Now though? Now I'm at peace. Of course there are risks and I know there can be complications. I know it will be far from a cakewalk to recover from it. I'm not scared though. Hello! Girl with epic anxiety here, and I'm not scared! That's how at peace I feel about it. Granted, the surgery is a good 10 months away, and I know anxieties will creep in. I may get nervous and scared at some point, but this is huge for me.

It's not the surgery itself that even makes me all that nervous (although having someone drill into your vertebrae isn't necessarily something you want someone doing to you), because I'll be out. I'll have no memory of being under for 8+ hours. The recovery is what has hung me up even more in the past. A week in the hospital, 3 months of major recovery and up to a year or more to feel fully recovered. Plus there's a risk of nerve damage so I may have some numb or new areas with shooting pains until they heal (which can take a year or two). 
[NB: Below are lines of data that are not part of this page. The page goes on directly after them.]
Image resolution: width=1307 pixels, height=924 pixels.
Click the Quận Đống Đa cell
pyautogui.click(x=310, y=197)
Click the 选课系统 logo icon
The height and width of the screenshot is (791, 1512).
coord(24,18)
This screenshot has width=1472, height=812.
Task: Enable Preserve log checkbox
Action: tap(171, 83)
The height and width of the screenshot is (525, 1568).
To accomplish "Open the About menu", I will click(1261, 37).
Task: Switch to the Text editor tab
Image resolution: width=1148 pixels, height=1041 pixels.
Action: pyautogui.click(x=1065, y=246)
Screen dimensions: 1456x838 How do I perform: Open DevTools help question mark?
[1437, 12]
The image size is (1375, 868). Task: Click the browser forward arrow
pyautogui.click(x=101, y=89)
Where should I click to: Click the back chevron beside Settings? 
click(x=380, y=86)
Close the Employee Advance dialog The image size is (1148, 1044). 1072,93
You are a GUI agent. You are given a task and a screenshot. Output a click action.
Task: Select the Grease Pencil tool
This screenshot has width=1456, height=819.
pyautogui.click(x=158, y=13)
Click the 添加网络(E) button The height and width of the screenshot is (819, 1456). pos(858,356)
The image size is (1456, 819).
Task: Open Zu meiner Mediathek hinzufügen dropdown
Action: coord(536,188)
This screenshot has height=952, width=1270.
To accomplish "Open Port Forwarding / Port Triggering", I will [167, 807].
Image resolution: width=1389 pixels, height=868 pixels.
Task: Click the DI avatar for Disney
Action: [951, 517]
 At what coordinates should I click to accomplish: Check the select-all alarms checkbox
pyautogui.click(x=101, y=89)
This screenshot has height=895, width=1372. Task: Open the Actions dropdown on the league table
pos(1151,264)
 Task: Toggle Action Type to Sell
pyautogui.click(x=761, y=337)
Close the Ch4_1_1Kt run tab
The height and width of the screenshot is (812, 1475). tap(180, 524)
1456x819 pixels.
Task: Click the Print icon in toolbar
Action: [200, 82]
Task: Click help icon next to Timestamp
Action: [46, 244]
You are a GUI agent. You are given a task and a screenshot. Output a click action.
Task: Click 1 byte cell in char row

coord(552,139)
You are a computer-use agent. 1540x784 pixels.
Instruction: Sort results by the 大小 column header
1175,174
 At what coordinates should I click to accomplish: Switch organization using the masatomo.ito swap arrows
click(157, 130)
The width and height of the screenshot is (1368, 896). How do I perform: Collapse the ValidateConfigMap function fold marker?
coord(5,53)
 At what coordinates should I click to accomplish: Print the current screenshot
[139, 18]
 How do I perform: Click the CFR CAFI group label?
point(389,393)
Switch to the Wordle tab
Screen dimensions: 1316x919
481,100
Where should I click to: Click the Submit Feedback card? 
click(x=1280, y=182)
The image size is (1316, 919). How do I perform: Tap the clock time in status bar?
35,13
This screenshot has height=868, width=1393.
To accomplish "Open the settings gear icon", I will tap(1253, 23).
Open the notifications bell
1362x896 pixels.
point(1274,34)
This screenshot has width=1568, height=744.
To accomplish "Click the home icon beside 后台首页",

All that said, the risk is worth it because I've tried everything else and I'd rather take the chance that I'll have less daily pain than I have now. 

I think the key to a successful healing is going to be following the doctor's orders completely (and not pushing myself to do more like I generally do), and to stay positive. I know it won't be easy, but I think a good attitude can help you have an easier recovery.

I have realized that my daily quality of life is not what it used to be. I complain so much more than I used to about it. It affects the activities that I do. I don't even think I can bowl anymore without wrenching it pretty badly. Just walking hurts. I'll still push myself to walk some days, but I've been in more pain since going to the Dells because we walked 10k+ steps each day. Inclines really get me. Not sure why, but it's not fun.

I've started waking up each day and thinking, "A year from now I should be recovering and hopefully starting to find some relief." I realized that for once I am feeling something I haven't felt in a really long time. Hope.

I'm dreaming of the things I could do if the surgery goes well and I have good results from it. 

Things like:

  • walking more than a mile without sharp stabbing pains
  • going back to the Rocky Mountains with my sister and going on long hikes
  • carrying in my groceries without pain
  • standing in a line or just standing up for longer periods of time without fighting the pain and wanting to burst into tears
  • running a 5k. You read that right. Maybe pain free Rachel would actually like to run. Probably not, but I wouldn't know. Just one. That's all I want to do to prove to myself I could do it.
  • going a day without saying, "OW! My back and hips are KILLING me"
  • going on the Amazing Race (okay...maybe not, but I've always wanted too, and I knew my back would stop me.) It's fun to dream. And let's face it...I'd probably roll my ankle within the first 5 minutes of filming anyway.
I just really pray that this surgery will make life even better.